▶ _Reading text_
-- begin --

The judge has had enough of the Sovereign Citizen baloney.

Well, if I ever go into the deli business, I know what I’m calling one of my lunch meats!

You can put it next to the Patsy variety with pimentos

AWESOME

That story is rich with comedy.

Chattering excitedly among themselves, they marched down to the police station and readied themselves to arrest some cops. Upon walking up to the entrance, however, the group encountered a problem that not even their queen could solve for them: a locked door.

The group knocked on the door and yelled demands for police to come out and be arrested through a megaphone. When that didn’t work, they called 911, once again asking the officers to please come out and be arrested. But the police seemed happy to ignore the group. As Didulo’s followers sat in front of the police station to wait out the police officers, she handed out snacks: veggies and full packs of sardines.

After a few hours, members of the group, obviously getting bored, decided to wander the property looking for other ways to get their hands on some cops to arrest. When they moved to a restricted area of the police station where the vehicles were stored, they finally got their encounter with the police.

-- end --

▶ _Stored rows_
-- begin --

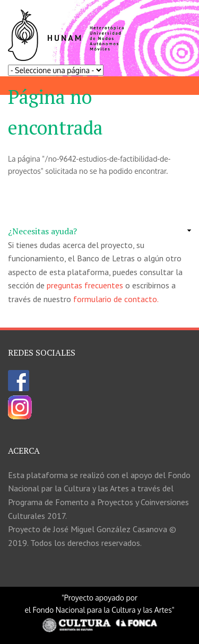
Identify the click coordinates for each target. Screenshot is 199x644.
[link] (99, 232)
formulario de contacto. (116, 299)
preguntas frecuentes (85, 285)
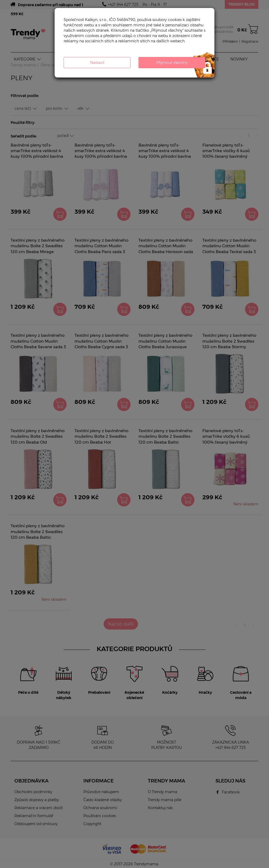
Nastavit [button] (97, 63)
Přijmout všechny (172, 63)
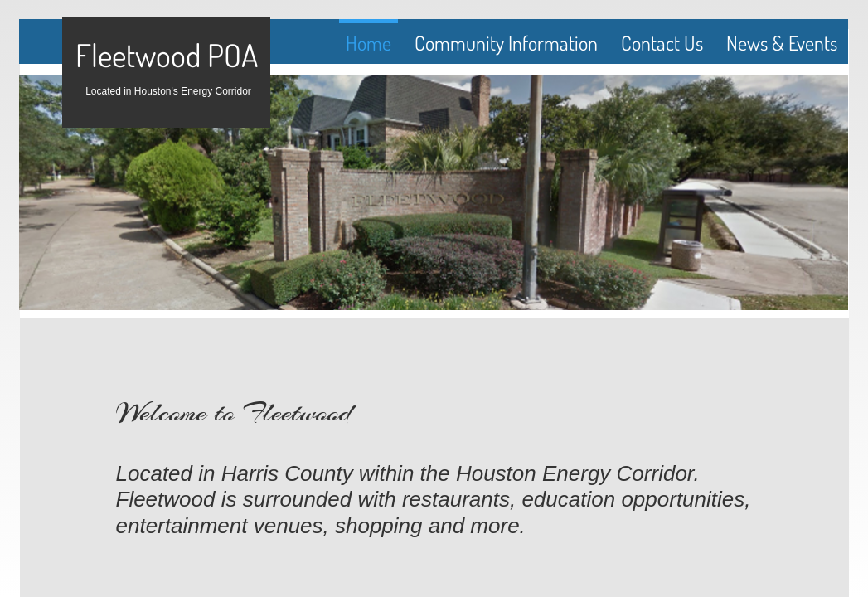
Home (368, 42)
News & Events (782, 42)
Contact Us (662, 42)
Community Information (506, 42)
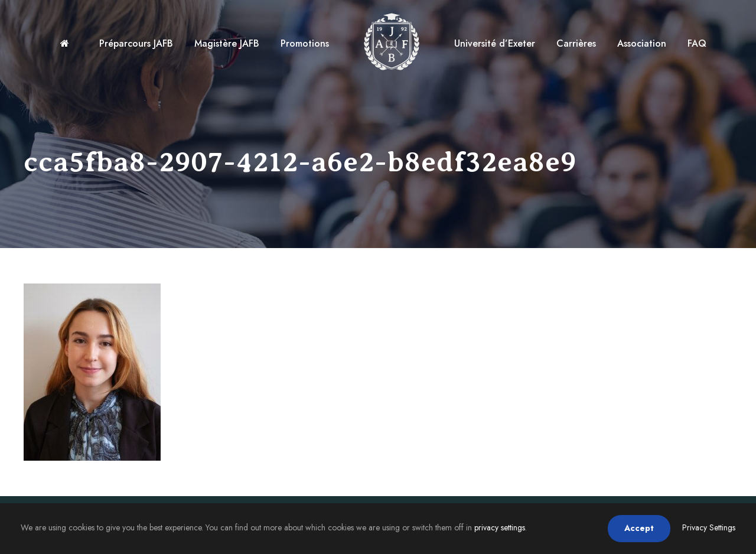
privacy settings (500, 527)
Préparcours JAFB (136, 43)
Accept (639, 528)
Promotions (305, 43)
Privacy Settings (709, 527)
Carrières (576, 43)
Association (641, 43)
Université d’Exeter (494, 43)
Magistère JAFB (227, 43)
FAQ (697, 43)
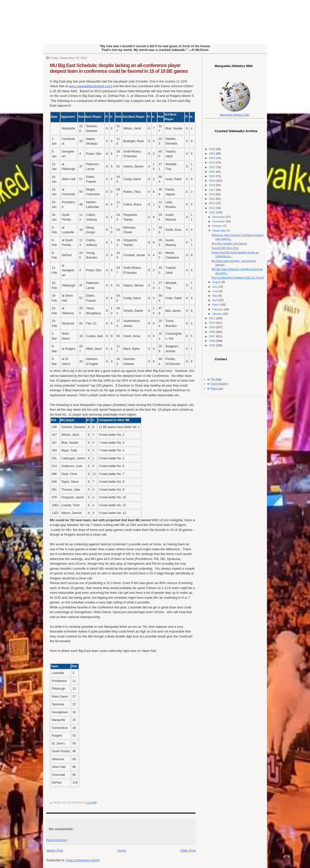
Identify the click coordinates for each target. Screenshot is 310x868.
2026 (213, 149)
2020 (213, 176)
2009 (213, 327)
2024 (213, 158)
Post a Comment (56, 840)
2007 (213, 336)
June (216, 291)
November (219, 221)
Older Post (188, 850)
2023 (213, 162)
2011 (213, 318)
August (217, 282)
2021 (213, 172)
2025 (213, 153)
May (215, 296)
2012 (213, 212)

-- end --

▶ _Directive 1_
Using the police-station text, decide whether each statement agrees with it. Answer yes or no for each, quoting the words that decide it.
(a) The group phoned 911 to ask the officers to come out and be arrested.
(b) The snacks handed out to the group included sandwiches.
(c) The group finally met the police in the area where the vehicles were stored.
▶ _Directive 2_
Reproduce the police-station text between "Chattering excitedly among" and "a locked door.", inclusive.

▶ _Right answer 1_
(a) Yes: "they called 911, once again asking the officers to please come out and be arrested."
(b) No: "she handed out snacks: veggies and full packs of sardines."
(c) Yes: "When they moved to a restricted area of the police station where the vehicles were stored, they finally got their encounter with the police."

▶ _Right answer 2_
Chattering excitedly among themselves, they marched down to the police station and readied themselves to arrest some cops. Upon walking up to the entrance, however, the group encountered a problem that not even their queen could solve for them: a locked door.